Instructions to follow ▸ Beginning with the first line below, please restate each line exactly, down to and including the line containing "Światło pojawiło się".

Supplied material ▸
***
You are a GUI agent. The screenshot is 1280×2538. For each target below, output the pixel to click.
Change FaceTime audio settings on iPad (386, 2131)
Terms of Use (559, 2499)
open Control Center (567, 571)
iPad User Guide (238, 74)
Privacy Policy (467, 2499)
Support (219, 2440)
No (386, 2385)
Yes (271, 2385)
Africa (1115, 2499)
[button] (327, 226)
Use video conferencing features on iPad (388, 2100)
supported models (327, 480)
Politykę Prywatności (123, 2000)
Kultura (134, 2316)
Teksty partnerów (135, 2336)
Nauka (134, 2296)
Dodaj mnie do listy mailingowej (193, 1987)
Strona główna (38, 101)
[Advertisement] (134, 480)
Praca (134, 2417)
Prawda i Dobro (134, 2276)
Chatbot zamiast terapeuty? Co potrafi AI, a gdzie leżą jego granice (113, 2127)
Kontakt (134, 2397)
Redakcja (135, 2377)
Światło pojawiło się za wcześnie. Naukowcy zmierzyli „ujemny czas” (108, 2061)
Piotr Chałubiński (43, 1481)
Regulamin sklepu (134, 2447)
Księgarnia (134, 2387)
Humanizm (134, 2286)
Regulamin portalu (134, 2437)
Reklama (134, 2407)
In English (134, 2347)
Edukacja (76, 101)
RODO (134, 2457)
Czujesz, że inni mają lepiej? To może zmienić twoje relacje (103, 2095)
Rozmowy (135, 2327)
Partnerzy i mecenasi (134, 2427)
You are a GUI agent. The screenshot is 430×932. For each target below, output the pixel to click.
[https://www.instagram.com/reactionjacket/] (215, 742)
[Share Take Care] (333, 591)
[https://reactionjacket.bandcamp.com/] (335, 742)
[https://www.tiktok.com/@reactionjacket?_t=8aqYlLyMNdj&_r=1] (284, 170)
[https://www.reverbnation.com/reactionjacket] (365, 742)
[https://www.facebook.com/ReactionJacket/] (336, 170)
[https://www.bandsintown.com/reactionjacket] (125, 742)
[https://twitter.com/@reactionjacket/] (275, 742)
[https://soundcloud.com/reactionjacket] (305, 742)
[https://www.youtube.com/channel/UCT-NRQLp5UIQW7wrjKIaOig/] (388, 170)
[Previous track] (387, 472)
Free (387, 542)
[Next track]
***
Result of this exercise ▸
You are a GUI agent. The screenshot is 1280×2538. For each target below, output the pixel to click.
Change FaceTime audio settings on iPad (386, 2131)
Terms of Use (559, 2499)
open Control Center (567, 571)
iPad User Guide (238, 74)
Privacy Policy (467, 2499)
Support (219, 2440)
No (386, 2385)
Yes (271, 2385)
Africa (1115, 2499)
[button] (327, 226)
Use video conferencing features on iPad (388, 2100)
supported models (327, 480)
Politykę Prywatności (123, 2000)
Kultura (134, 2316)
Teksty partnerów (135, 2336)
Nauka (134, 2296)
Dodaj mnie do listy mailingowej (193, 1987)
Strona główna (38, 101)
[Advertisement] (134, 480)
Praca (134, 2417)
Prawda i Dobro (134, 2276)
Chatbot zamiast terapeuty? Co potrafi AI, a gdzie leżą jego granice (113, 2127)
Kontakt (134, 2397)
Redakcja (135, 2377)
Światło pojawiło się za wcześnie. Naukowcy zmierzyli „ujemny czas” (108, 2061)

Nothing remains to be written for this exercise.